Pero, dada las existencia de diversos anarquismos, algo que José Álvarez Junco expuso entre nosotros ya hace tiempo, Scott le ofrece al lector el tipo particular de gafas que se tiene que poner para ver todo eso mejor. Así, rechaza la corriente dominante de “cientificismo utópico” tan omnipresente en el pensamiento anarquista a finales del siglo XIX y principios del XX. Y a diferencia de muchos pensadores anarquistas, no cree que el estado “sea siempre y en todas partes el enemigo de la libertad”.
Esto quiere decir que esas gafas no mirarían bien al anarquismo que triunfó en España en el siglo XX, el sindicalismo revolucionario, el único movimiento de masas anarquista que se mantuvo en la Europa de entreguerras, porque se definía claramente como "comunitario", "solidario", que confiaba en las masas populares para llevar a buen puerto la revolución, pero que tenía también como señas de identidad el antipoliticismo, la negación de las luchas electorales y parlamentarias, y la abolición del Estado. Su apuesta estaría más vinculada al otro anarquismo, al “individualista”, más elitista, que despreciaba a las masas y ensalzaba a la individualidades rebeldes.
En realidad, a Scott no le interesa, para probar sus argumentos, la historia de las diferentes manifestaciones que adquirió el movimiento libertario en el mundo durante las últimas décadas del siglo XIX y la primera mitad del siglo XX.
Una historia de sociedades obreras, de clandestinidad, de terrorismo, de individualidades rebeldes y de lucha política, interpretada por los anarquistas como antipolítica. Ni tampoco su labor ideológica-cultural, la creación de canales de comunicación e información o la puesta en práctica de toda una red cultural alternativa, proletaria, de base colectiva.

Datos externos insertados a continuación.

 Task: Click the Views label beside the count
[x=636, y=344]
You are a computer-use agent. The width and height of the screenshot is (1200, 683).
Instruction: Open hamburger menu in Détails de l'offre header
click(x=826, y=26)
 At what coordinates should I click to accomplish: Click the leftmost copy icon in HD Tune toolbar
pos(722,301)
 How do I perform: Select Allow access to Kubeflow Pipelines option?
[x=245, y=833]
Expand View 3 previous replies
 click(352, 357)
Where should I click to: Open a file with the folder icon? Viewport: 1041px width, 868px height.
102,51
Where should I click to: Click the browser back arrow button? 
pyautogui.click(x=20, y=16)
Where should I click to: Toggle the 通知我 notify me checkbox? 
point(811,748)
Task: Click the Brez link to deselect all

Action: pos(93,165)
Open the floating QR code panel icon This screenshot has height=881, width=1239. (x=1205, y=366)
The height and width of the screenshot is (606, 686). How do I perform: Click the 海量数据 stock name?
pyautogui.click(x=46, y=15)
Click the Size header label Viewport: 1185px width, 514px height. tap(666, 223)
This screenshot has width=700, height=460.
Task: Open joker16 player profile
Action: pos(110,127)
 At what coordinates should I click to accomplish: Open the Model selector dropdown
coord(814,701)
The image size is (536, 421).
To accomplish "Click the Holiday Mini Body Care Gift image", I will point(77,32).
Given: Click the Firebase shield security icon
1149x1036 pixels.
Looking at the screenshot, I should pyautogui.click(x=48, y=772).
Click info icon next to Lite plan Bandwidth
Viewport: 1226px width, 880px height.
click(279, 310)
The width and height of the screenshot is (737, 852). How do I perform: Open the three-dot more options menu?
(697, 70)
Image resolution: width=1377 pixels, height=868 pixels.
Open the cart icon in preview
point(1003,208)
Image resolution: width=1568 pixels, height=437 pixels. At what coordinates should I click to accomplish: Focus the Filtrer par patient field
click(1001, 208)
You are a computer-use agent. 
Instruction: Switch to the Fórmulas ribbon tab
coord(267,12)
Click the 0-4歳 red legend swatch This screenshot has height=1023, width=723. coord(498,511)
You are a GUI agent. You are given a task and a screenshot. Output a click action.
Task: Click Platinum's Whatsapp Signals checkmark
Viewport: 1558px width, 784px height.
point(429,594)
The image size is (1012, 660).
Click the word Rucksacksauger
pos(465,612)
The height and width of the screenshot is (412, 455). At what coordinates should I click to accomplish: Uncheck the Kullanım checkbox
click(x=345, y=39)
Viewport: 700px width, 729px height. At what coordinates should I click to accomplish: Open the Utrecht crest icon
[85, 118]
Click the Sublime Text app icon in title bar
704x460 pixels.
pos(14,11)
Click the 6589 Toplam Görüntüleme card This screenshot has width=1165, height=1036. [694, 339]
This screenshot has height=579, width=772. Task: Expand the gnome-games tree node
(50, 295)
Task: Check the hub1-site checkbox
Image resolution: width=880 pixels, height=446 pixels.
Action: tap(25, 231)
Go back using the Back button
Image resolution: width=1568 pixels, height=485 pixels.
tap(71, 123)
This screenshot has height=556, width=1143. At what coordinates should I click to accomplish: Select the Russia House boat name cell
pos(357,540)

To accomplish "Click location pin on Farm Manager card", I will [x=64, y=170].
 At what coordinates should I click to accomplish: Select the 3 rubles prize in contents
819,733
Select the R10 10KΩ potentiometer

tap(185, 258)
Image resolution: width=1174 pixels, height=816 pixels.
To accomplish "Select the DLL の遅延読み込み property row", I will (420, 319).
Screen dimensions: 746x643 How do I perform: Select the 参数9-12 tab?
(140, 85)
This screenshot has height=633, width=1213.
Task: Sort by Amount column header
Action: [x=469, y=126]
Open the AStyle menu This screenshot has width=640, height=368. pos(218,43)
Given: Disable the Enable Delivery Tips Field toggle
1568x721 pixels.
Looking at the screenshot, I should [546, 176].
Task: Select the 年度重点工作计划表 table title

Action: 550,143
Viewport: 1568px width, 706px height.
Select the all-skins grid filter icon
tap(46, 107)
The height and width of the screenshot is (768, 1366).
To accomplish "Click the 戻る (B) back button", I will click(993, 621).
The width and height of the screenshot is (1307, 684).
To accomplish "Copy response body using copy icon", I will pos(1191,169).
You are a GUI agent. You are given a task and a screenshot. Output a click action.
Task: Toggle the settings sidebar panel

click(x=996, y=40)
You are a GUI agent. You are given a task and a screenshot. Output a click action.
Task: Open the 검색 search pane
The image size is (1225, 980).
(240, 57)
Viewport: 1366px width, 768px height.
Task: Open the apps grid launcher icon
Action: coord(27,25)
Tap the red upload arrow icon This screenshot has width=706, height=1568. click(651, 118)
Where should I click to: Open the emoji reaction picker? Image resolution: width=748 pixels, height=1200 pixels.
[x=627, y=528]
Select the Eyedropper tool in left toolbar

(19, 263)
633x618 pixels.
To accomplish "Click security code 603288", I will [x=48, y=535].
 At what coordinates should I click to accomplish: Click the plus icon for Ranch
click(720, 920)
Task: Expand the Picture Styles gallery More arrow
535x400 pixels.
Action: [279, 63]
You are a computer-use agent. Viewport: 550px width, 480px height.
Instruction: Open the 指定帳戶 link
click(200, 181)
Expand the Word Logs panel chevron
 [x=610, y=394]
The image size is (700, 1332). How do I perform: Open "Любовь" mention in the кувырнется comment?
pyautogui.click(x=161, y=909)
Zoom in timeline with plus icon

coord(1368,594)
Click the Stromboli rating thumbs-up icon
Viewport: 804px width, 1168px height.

Y le importa mucho, por el contrario, y de ahí la validez y actualidad de sus planteamientos, la crítica anarquista del poder político y sus falacias acerca del desorden y la espontaneidad. Viendo la historia con esas gafas, las revoluciones no son obra del trabajo de partidos revolucionarios, “sino el resultado de una acción espontánea e improvisada ("aventurismo", en el léxico marxista)". Y los movimientos sociales organizados son, “el producto y no la causa” de las protestas y manifestaciones descoordinadas. Y para finalizar, “los grandes logros emancipadores de la libertad humana no han sido el resultado de procedimientos institucionales ordenados sino de la acción espontánea desordenada e impredecible que ha abierto una fractura en el orden social desde abajo”. La tropa existe, sin duda, pero lo que importan son los individuos. Ahí arranca y concluye su “elogio del anarquismo”.
Elogio del anarquismo, de James C. Scott, se acaba de publicar en España en la editorial Crítica.